Other Notable Events

  • A Bitcoin whale realized a $55 million loss selling 1,102 BTC
  • Riot Platforms sold $289 million in Bitcoin to fund AI infrastructure development
  • Nakamoto sold 284 BTC at a 40% loss
  • A solo miner discovered a Bitcoin block and earned $210,000
  • Russia banned Bitcoin mining for five years in the Buryatia and Zabaikalye regions
  • Fidelity analysts characterized Bitcoin's 52% decline as a sign of market maturation
anthropicbitcoindefi-securitydrift-protocolnorth-korea-hackquantum-computingstablecoin-regulation

Frequently Asked Questions

How much was stolen in the Drift Protocol hack?

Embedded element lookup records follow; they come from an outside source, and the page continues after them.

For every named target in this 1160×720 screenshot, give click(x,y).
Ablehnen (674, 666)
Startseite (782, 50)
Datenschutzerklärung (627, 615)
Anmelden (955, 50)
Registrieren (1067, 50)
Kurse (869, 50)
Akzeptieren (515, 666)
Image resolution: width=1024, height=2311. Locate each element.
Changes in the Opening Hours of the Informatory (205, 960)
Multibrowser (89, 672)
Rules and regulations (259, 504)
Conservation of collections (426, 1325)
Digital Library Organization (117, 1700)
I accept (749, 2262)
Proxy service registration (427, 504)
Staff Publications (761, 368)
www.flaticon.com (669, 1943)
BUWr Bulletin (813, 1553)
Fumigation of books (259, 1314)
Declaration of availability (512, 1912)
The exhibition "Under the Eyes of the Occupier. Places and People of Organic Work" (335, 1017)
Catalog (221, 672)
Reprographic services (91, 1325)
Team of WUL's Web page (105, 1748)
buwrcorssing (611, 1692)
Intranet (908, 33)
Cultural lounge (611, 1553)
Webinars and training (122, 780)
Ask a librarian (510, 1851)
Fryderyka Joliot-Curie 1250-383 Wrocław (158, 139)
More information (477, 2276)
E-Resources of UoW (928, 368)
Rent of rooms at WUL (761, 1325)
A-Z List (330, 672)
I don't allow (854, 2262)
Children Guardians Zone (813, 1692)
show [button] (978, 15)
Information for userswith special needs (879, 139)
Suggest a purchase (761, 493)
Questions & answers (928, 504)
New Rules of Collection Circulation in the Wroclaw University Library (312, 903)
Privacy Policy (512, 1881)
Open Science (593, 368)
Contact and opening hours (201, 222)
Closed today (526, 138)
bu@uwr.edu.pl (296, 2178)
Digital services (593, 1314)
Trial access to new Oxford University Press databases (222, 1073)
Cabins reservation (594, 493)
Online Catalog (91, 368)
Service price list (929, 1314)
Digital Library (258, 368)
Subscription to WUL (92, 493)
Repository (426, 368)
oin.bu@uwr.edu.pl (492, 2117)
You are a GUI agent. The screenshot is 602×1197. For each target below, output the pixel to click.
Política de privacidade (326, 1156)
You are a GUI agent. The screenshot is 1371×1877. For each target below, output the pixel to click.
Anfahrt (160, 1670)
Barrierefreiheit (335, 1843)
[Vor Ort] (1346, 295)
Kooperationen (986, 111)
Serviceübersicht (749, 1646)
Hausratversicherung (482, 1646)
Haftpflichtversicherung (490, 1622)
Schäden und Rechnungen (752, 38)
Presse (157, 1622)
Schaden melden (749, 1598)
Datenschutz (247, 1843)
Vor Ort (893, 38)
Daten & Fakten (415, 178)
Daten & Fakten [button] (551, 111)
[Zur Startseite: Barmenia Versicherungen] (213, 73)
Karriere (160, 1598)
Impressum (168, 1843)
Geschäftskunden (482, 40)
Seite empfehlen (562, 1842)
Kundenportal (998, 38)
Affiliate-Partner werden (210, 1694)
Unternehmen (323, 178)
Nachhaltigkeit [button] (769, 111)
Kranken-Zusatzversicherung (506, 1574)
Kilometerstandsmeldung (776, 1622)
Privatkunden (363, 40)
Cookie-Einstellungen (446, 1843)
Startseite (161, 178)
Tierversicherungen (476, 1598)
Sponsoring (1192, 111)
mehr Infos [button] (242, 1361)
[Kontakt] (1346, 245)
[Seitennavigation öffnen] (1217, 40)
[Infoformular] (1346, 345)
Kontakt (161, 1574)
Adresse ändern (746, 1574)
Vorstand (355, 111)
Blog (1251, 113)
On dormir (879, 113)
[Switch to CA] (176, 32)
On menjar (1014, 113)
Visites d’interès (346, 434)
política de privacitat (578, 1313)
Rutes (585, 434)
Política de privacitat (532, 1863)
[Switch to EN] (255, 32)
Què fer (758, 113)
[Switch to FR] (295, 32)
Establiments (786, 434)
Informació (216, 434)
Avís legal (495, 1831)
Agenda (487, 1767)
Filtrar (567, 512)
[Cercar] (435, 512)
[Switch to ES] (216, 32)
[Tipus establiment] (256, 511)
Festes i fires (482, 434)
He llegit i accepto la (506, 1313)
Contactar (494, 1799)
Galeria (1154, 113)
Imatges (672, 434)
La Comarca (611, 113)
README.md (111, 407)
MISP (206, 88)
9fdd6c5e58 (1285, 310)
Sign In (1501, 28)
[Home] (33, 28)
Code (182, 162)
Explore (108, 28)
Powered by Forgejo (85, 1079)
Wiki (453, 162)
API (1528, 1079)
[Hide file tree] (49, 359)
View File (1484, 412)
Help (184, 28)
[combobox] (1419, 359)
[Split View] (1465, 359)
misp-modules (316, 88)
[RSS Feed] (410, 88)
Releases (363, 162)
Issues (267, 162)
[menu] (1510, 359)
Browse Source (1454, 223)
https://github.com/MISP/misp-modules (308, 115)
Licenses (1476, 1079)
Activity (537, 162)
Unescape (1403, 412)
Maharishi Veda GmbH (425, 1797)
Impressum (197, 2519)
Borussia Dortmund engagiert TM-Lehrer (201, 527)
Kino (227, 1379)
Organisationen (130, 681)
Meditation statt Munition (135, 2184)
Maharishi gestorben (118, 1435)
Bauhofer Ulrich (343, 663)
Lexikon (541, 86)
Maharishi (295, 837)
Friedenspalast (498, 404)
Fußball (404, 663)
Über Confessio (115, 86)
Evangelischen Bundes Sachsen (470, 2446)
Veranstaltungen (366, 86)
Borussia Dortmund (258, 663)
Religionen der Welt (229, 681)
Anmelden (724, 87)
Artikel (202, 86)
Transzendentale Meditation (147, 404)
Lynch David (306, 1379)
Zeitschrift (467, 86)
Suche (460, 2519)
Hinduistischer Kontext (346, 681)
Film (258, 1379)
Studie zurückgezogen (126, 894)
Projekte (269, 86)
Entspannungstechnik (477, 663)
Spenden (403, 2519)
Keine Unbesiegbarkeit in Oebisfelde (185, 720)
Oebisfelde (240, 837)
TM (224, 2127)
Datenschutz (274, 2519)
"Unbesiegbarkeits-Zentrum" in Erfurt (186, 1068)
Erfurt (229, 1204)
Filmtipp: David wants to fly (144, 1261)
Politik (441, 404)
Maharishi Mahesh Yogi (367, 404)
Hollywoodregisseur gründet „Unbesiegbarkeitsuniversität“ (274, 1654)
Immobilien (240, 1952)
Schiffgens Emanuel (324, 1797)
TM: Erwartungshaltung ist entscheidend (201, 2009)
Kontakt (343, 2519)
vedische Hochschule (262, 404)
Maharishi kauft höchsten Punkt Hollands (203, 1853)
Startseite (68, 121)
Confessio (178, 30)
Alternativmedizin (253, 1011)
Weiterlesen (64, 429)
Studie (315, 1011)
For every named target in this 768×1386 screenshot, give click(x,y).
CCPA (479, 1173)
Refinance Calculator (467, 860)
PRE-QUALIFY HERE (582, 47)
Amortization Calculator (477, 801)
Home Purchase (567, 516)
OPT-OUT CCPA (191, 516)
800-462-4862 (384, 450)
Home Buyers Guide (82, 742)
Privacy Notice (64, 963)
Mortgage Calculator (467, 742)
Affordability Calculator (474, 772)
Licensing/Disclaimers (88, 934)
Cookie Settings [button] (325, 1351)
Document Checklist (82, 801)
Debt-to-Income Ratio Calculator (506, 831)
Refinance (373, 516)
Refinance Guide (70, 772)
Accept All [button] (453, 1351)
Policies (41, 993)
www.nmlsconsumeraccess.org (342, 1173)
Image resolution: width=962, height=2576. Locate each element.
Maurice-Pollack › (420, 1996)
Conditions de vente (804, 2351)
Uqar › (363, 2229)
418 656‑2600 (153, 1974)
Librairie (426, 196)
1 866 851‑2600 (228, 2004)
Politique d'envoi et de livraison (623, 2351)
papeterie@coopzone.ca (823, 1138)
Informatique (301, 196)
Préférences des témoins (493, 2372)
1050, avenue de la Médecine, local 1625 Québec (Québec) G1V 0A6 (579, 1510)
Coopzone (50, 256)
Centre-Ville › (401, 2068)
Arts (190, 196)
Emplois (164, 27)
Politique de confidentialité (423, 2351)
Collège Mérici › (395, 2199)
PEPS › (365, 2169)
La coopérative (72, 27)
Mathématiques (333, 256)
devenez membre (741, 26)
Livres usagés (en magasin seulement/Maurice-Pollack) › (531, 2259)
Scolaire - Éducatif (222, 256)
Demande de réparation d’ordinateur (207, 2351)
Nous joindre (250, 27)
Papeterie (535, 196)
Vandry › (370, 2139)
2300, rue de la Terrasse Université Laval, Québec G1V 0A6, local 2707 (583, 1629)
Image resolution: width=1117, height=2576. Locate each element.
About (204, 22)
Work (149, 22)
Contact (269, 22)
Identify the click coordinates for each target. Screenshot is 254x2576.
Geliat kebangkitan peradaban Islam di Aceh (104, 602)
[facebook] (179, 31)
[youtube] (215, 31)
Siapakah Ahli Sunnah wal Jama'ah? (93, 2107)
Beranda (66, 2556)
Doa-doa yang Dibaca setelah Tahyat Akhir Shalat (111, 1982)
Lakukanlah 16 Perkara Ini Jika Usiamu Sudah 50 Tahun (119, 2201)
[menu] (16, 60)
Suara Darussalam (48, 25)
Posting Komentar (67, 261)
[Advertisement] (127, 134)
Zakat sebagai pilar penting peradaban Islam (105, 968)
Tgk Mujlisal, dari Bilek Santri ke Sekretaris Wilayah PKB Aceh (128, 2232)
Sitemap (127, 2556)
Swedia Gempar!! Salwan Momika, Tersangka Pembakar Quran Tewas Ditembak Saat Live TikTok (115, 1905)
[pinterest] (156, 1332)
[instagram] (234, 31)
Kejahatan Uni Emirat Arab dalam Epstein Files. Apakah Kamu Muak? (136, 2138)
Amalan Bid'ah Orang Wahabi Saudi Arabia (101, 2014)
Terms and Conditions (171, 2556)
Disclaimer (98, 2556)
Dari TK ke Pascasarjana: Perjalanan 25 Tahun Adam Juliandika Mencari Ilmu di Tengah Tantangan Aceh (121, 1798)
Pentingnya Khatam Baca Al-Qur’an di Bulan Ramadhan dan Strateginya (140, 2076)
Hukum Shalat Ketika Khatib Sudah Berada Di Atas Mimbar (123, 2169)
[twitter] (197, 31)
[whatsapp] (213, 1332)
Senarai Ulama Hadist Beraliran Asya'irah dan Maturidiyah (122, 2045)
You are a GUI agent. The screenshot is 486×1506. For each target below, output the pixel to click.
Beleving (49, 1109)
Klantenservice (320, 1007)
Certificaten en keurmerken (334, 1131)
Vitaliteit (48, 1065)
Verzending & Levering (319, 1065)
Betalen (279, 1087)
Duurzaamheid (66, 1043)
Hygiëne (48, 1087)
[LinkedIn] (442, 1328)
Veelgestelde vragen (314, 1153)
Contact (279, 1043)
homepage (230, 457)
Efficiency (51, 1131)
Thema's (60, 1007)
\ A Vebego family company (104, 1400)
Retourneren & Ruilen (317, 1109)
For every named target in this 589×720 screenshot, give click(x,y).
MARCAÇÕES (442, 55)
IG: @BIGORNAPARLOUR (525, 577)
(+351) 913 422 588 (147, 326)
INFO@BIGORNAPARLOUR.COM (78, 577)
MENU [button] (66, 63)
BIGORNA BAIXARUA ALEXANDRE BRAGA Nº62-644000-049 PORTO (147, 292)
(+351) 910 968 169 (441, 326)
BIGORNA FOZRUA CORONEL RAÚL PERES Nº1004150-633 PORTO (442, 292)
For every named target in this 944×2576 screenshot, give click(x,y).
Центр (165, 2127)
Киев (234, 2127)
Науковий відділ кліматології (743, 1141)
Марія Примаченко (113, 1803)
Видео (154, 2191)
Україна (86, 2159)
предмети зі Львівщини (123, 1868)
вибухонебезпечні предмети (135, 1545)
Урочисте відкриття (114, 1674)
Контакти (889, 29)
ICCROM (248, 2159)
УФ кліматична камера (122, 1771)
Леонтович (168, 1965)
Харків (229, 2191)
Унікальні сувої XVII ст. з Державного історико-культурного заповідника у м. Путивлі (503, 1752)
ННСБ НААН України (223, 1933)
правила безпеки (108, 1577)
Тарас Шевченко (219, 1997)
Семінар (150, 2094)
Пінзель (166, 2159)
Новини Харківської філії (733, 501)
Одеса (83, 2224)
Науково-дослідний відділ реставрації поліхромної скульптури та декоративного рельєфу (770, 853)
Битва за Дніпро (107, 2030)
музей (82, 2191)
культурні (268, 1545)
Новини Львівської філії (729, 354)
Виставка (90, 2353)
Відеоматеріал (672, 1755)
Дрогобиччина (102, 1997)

Approximately $280 million was stolen from Drift Protocol on April 1, 2026. Hackers compromised the platform's multisignature mechanism, affecting lending, trading, and vault deposits. The attack has been attributed to North Korean state-sponsored group UNC4736.

How many qubits are needed to break Bitcoin encryption?

Google researchers found that fewer than 500,000 physical qubits could be sufficient to break Bitcoin's cryptographic protection — 20 times less than previously estimated. The computation would take 9 to 12 minutes, fitting within Bitcoin's average block time.

What is the GENIUS Act for stablecoins?

The GENIUS Act is a U.S. law governing stablecoin regulation. Issuers with under $10 billion in circulation can choose state-level oversight if they meet federal standards. The framework establishes reserve requirements, AML compliance rules, and monthly reporting obligations.

What was leaked from Anthropic's Claude Code?

Part of the source code for Anthropic's AI programming tool Claude Code was exposed, revealing its full architecture. The leak included 44 unannounced features such as a background system called Kairos and an AI pet named Buddy. Anthropic confirmed no customer data was compromised.

When could quantum computers threaten Bitcoin?

Ethereum researcher Justin Drake, co-author of the Google study, estimates roughly a 10% probability that a quantum computer capable of deriving private keys from public keys will exist by 2032. He stated his confidence in Q-Day arriving by that date has grown significantly.